New England Journal of Medicine Publishes Study Where Researchers Call Attention to Lack of Knowledge about Some Genes Included in Gene Panel Tests for Inherited Cancers
Researchers are concerned about the lesser-known genes included in the test and also point out that little published research exists to support use of these genes for clinical laboratory testing
Gene-panel tests for inherited cancers were scrutinized by a group of 17 prominent international genetic researchers in a study published by the New England Journal of Medicine (NEJM) this summer titled “Gene-Panel Sequencing and the Prediction of Breast-Cancer Risk.” These experts pointed out that, for many of the genes included in these test panels, there remains much uncertainty about their role in various cancers and other diseases.

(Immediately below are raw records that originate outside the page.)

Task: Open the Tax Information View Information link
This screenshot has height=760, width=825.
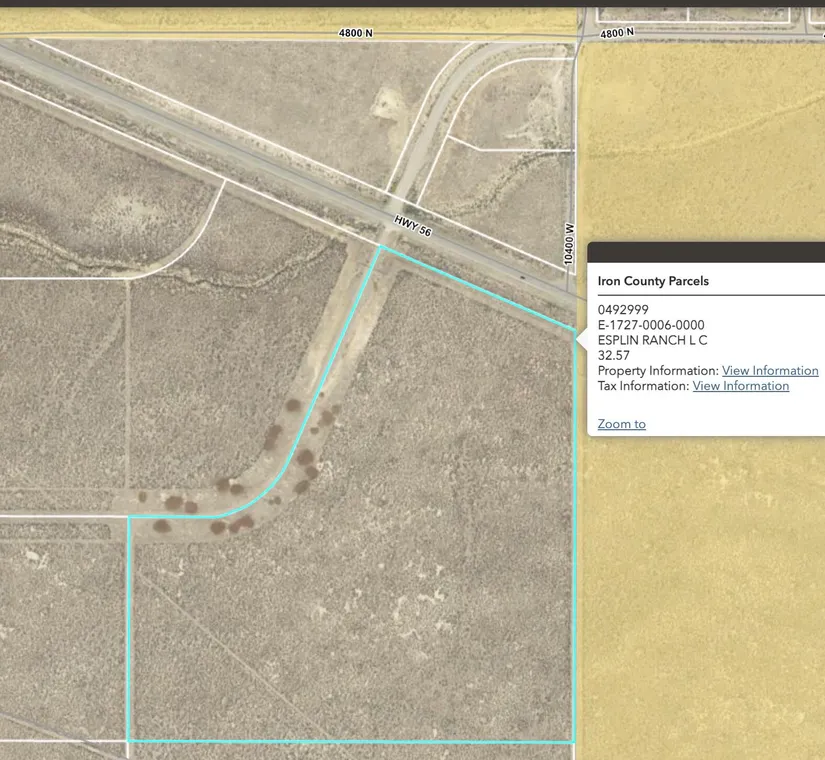Action: 740,386
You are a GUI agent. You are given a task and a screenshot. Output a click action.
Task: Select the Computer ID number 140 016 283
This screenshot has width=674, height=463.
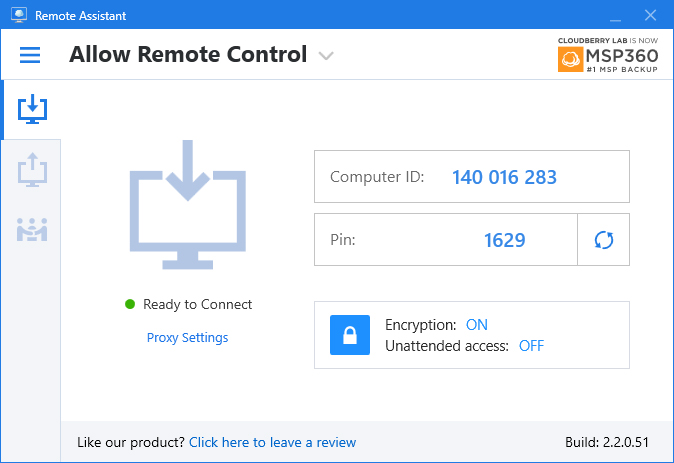coord(504,178)
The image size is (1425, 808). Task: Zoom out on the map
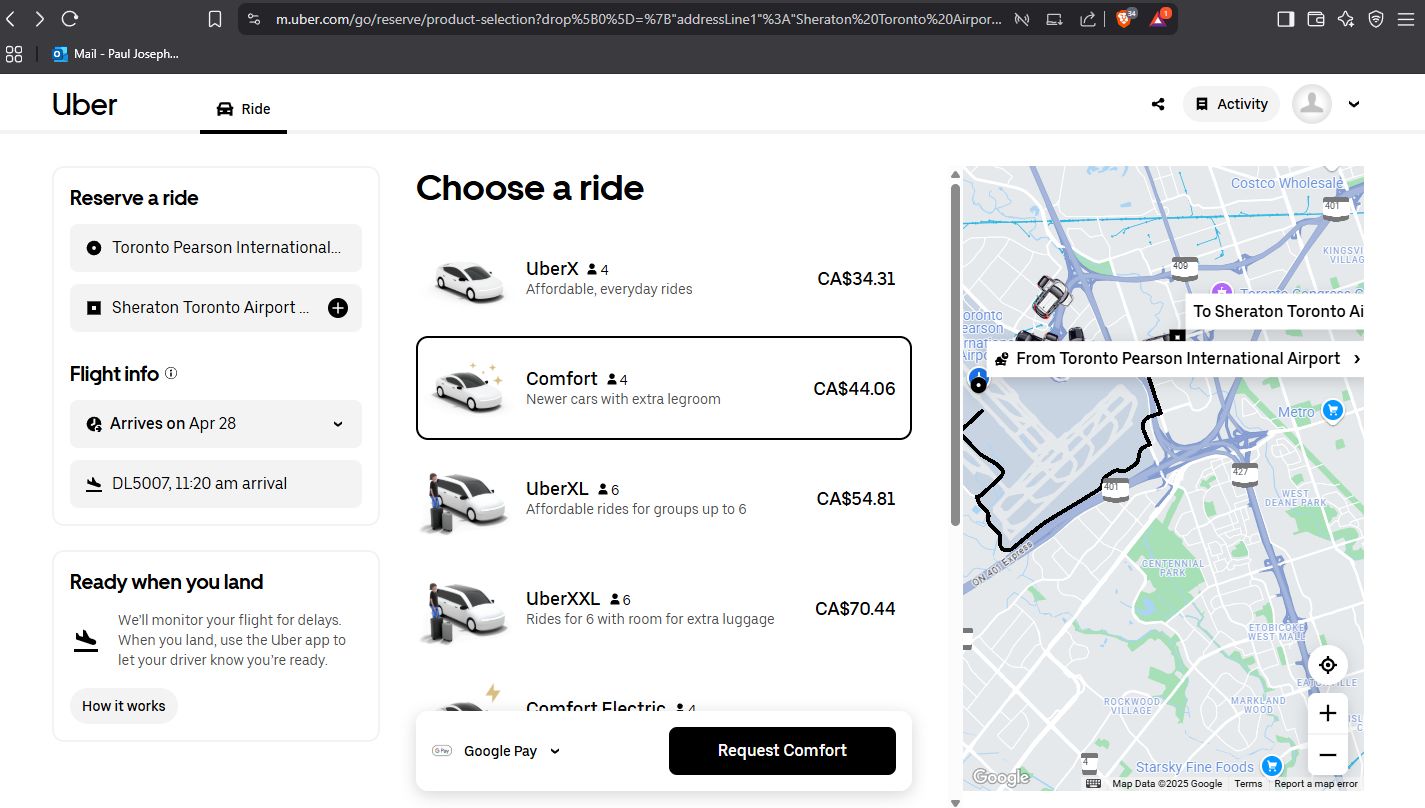tap(1327, 755)
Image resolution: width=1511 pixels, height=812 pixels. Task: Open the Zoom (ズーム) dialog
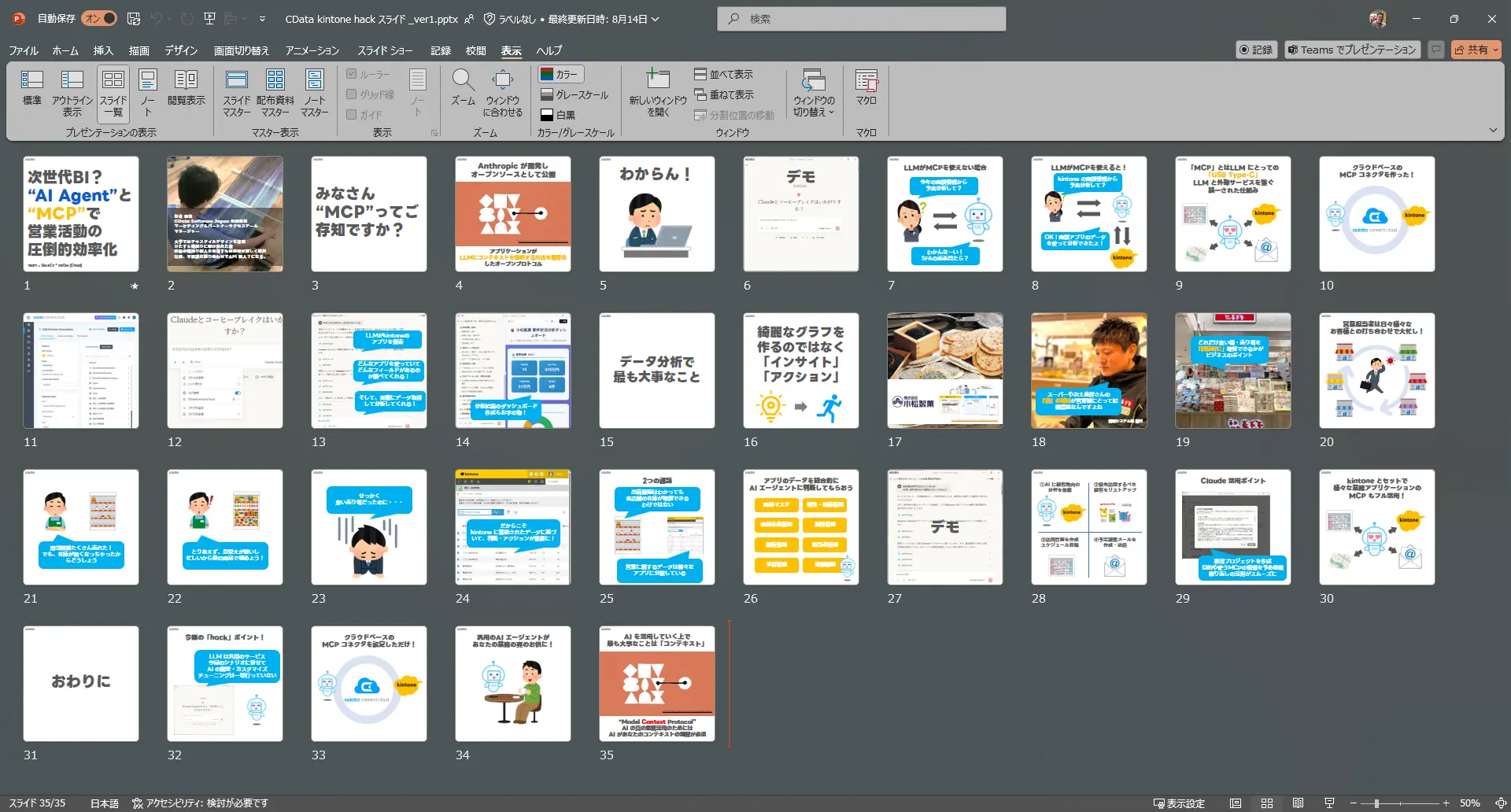463,88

What will be of greatest interest to pathologist, Ph.D.s, and medical laboratory professionals currently performing molecular diagnostics assays and genetics is that these experts proposed greater regulation of unvalidated gene-panel tests for inherited cancers. In the NEJM, the authors provided some examples of genetic tests, such as those offered by Myriad Genetics, Inc. (NASDAQ:MYGN), Ambry Genetics, Invitae (NYSE:NVTA), and Illumina, Inc. (NASDAQ:ILMN) and noted that risks posed by many mutations occurring on these panels are unknown.